Kites were invented in China, where materials ideal for kite building were readily available: silk fabric for sail material; fine, high-tensile-strength silk for flying line; and resilient bamboo for a strong, lightweight framework.
The kite has been claimed as the invention of the 5th-century BC Chinese philosophers Mozi (also Mo Di) and Lu Ban (also Gongshu Ban). By 549 AD paper kites were certainly being flown, as it was recorded that in that year a paper kite was used as a message for a rescue mission. Ancient and medieval Chinese sources describe kites being used for measuring distances, testing the wind, lifting men, signaling, and communication for military operations.
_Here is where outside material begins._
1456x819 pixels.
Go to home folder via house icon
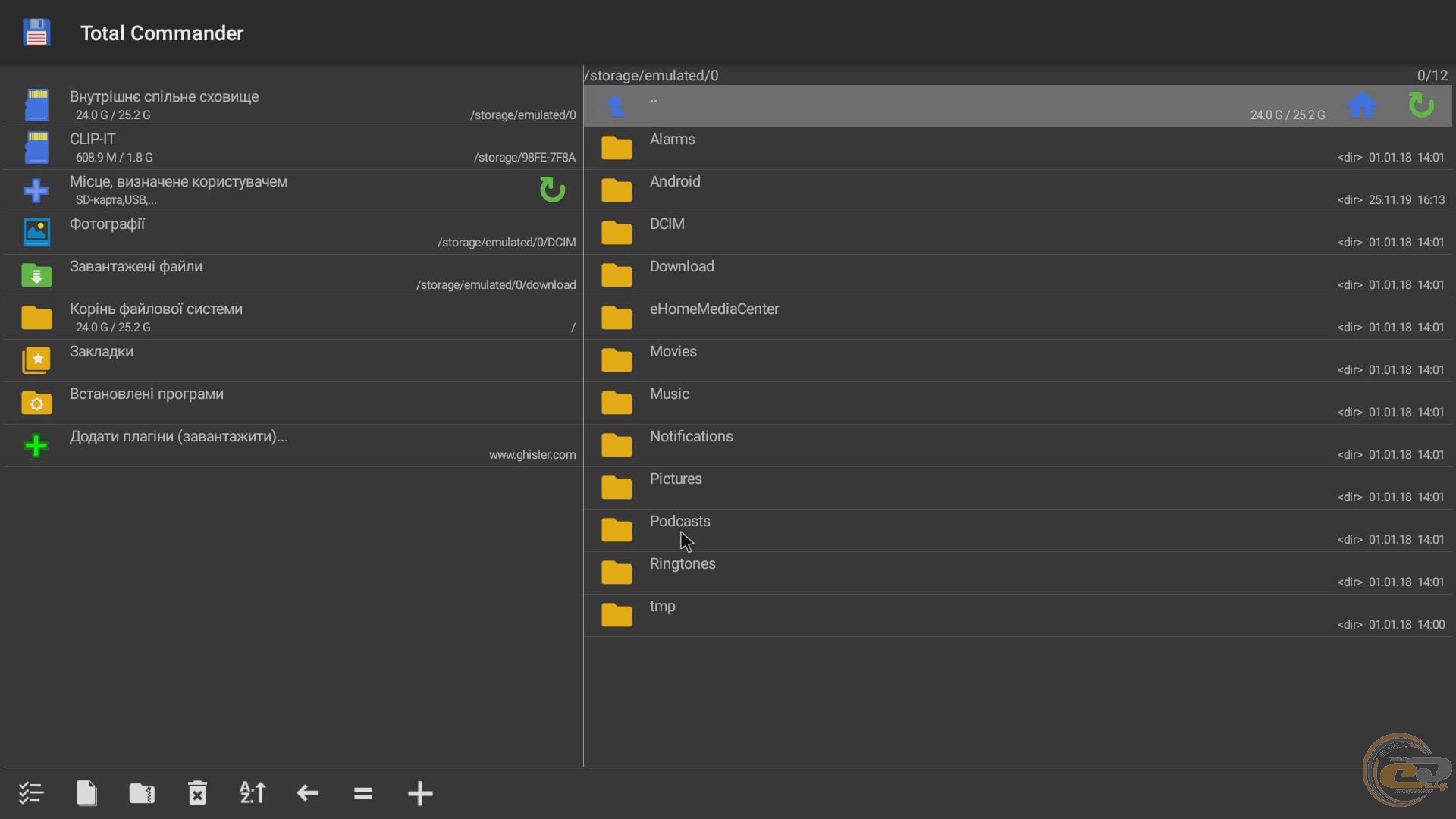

The earliest known Chinese kites were flat (not bowed) and often rectangular. Later, tailless kites incorporated a stabilizing bowline. Kites were decorated with mythological motifs and legendary figures; some were fitted with strings and whistles to make musical sounds while flying. From China, kites were introduced to Cambodia, Thailand, India, Japan, Korea and the western world.
After its introduction into India, the kite further evolved into the fighter kite, known as the patang in India, where thousands are flown every year on festivals such as Makar Sankranti.
Kites were known throughout Polynesia, as far as New Zealand, with the assumption being that the knowledge diffused from China along with the people. Anthropomorphic kites made from cloth and wood were used in religious ceremonies to send prayers to the gods. Polynesian kite traditions are used by anthropologists get an idea of early “primitive” Asian traditions that are believed to have at one time existed in Asia.
Kites were late to arrive in Europe, although windsock-like banners were known and used by the Romans. Stories of kites were first brought to Europe by Marco Polo towards the end of the 13th century, and kites were brought back by sailors from Japan and Malaysia in the 16th and 17th centuries. Although they were initially regarded as mere curiosities, by the 18th and 19th centuries kites were being used as vehicles for scientific research.
In 1750 Benjamin Franklin published a proposal for an experiment to prove that lightning was caused by electricity by flying a kite in a storm that appeared capable of becoming a lightning storm. It is not known whether Franklin ever performed his experiment, but on May 10, 1752, Thomas-François Dalibard of France conducted a similar experiment using a 40 feet (12 m) iron rod instead of a kite and extracted electrical sparks from a cloud.
Kites were also instrumental, in the research of the Wright brothers when developing the first airplane in the late 1800s. Over the next 70 years, many new kite designs were developed, and often patented. These included Eddy’s tail-less diamond kite, the tetrahedral kite, the flexible kite, the sled kite, and the parafoil kite, which helped to develop modern hang-gliders. In fact, the period from 1860 to about 1910 became the “golden age of kiting”. Kites started to be used for scientific purposes, especially in meteorology, aeronautics, wireless communications and photography; many different designs of man-lifting kite were developed as well as power kites.
The development of mechanically powered airplane diminished interest in kites. World War II saw a limited use of kites for military purposes since then they are used mainly for recreation.
The current kite flying record of four and a half miles was achieved with a string of 10 kites. The total surface of the 10 kites was 683 square feet. The line used for this record-breaking flight was more than nine miles long. The world record for kite flying height is 13,509 feet, held by 1995 by Canadian Richard Synergy.